PostPosted: Fri Nov 25, 2022 4:05 pm
by WayNeacTia
No.

That is all.....

PostPosted: Fri Nov 25, 2022 4:45 pm
by Indiana Controlled Florida
Wayneactia wrote:No.

That is all.....

Thank you for your valuable feedback that definitely helped the draft in a positive way.

PostPosted: Fri Nov 25, 2022 5:11 pm
by El Lazaro
Tinhampton wrote:1: Create a gun licensing system and invite applications
2: Make it illegal to apply for a gun license
3: Background checks will register the gun license application as a crime
4: "if they break IIIca. that they will never be able to own a firearm"
5: You have banned guns

(Image)

Alternatively, you could dismantle all of your mobile phone masts and cut off all telephone lines, thereby requiring your nation to use means other than "a phone call/text" to notify new holders of gun licenses...
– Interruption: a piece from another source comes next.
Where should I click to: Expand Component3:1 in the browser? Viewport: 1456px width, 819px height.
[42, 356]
GA#399, Article 5 makes this resolution moot (and there isn't a "Gun Legislation" category) - but your proposal still contains substantial loopholes nonetheless.

Is there anything stopping gun bans in member states right now? The WA using the passage of this resolution to ban guns everywhere, even if possible, isn’t never going to happen.
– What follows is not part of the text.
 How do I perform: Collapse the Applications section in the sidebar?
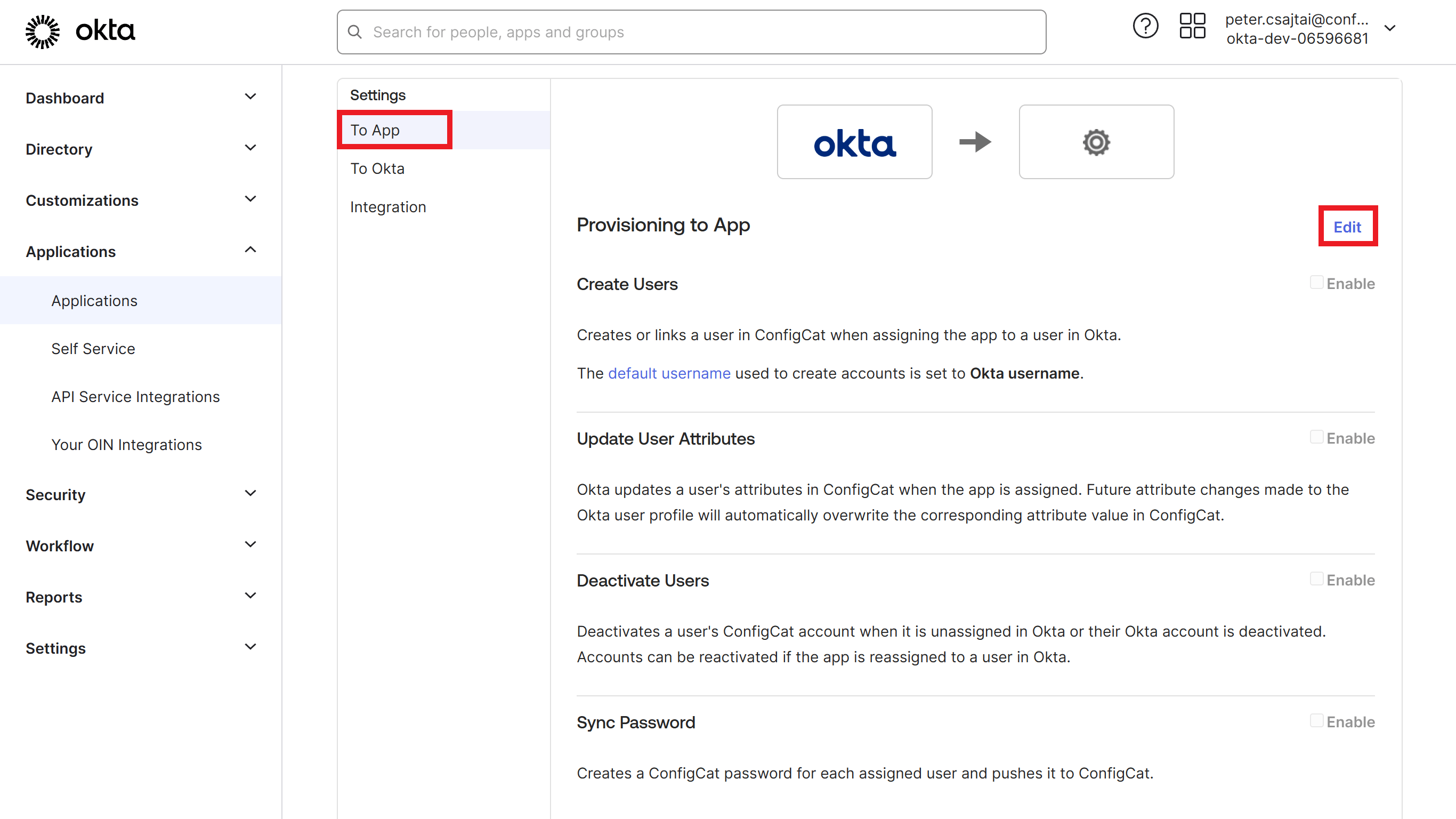click(250, 250)
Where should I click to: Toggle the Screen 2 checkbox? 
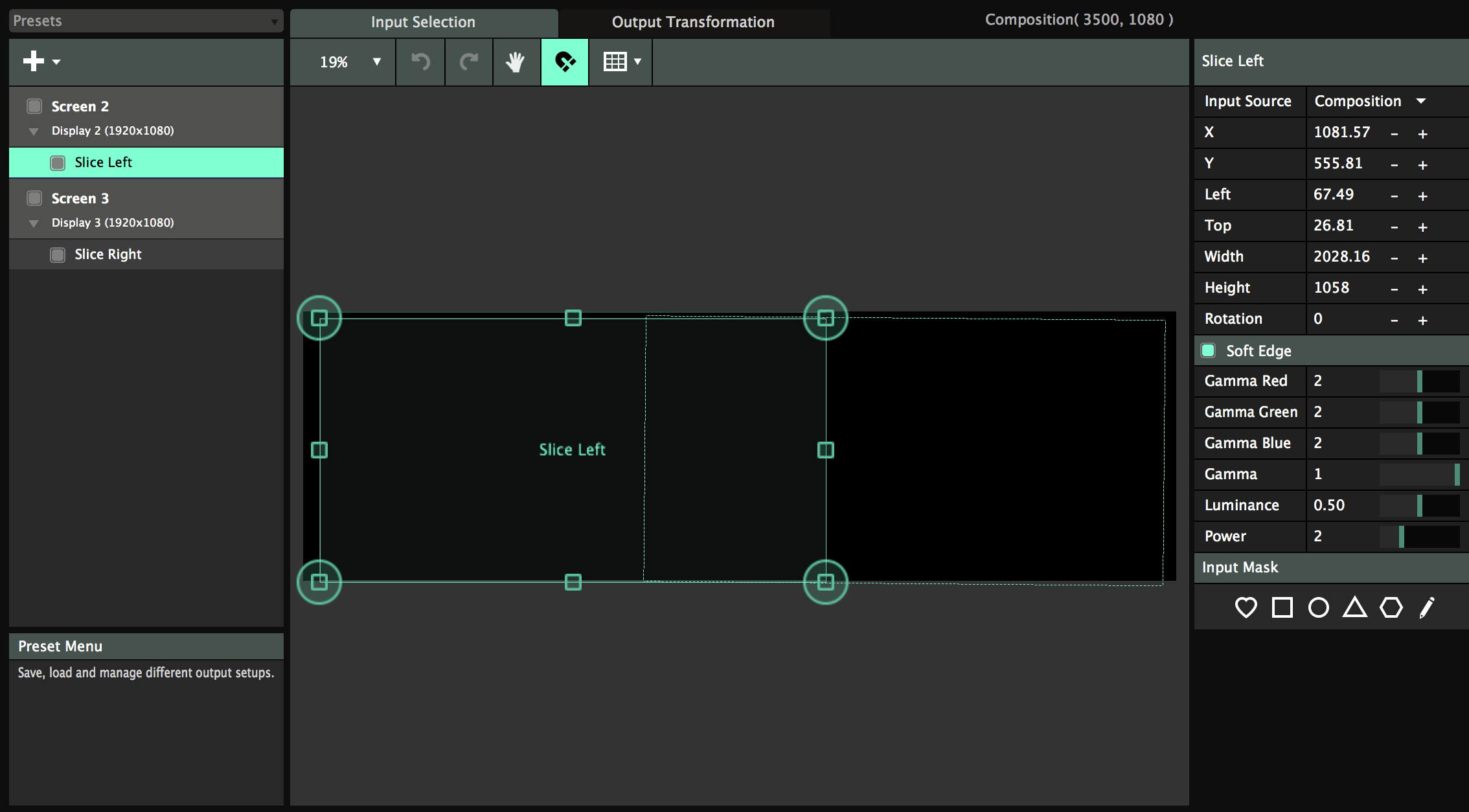pyautogui.click(x=34, y=106)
Regardless, the targeting of the proposal is a definitely a contradiction of 5b, and the idea of regulating non-suspects with licensure seems to violate the intent as well. Even if the specifics were much better, I’m skeptical about general gun licensure as WA legislation.

PostPosted: Fri Nov 25, 2022 8:49 pm
by Heidgaudr
"Had the puppet government during the Alorn Incursion used similar requirements for purchasing firearms, our worker Revolution would have been frustrated before it could have even begun. If you wish to solve gun violence, there are better solutions - such as investing in mental health services and cracking down on right-wing extremism - than to make it even more difficult for workers to arm themselves. Opposed."

PostPosted: Fri Nov 25, 2022 8:56 pm
by Life empire
I don't like the renewall clause, it would be better to take it away when a crime is commited then checking every year for a crime (for obvious reasons)

PostPosted: Fri Nov 25, 2022 9:06 pm
by Life empire
Tinhampton wrote:1: Create a gun licensing system and invite applications
2: Make it illegal to apply for a gun license
3: Background checks will register the gun license application as a crime
4: "if they break IIIca. that they will never be able to own a firearm"
5: You have banned guns

(Image)

Alternatively, you could dismantle all of your mobile phone masts and cut off all telephone lines, thereby requiring your nation to use means other than "a phone call/text" to notify new holders of gun licenses...

GA#399, Article 5 makes this resolution moot (and there isn't a "Gun Legislation" category) - but your proposal still contains substantial loopholes nonetheless.


thats just dumb, then just state upfront your banning guns (which is still bad)

PostPosted: Sat Nov 26, 2022 4:36 am
by Philimbesi
Licensing is not an international issue. If my colleague would like to discuss the sale and transport over international borders, we would listen intently but feel that specific license requirements need to be more specific to the culture and traditions of individual nations.

Nigel Youlkin
USP Ambassador to the WA.

PostPosted: Mon Dec 12, 2022 2:06 pm
by Greater Cesnica
"We very strongly oppose any and all measures to regulate firearms acquisition and possession at the international level. We will leverage any and all measures available to us to prevent the passage of this proposal."

PostPosted: Mon Dec 12, 2022 4:07 pm
by Outer Sparta
Your proposal doesn't seem to do much and why do you think this is an international issue? How would licensing fit in that catch-all scope when dealing with firearms of all different kinds from different nations? I'm not convinced your measures are conducive to reducing gun violence and ultimately have various loopholes in your definitions.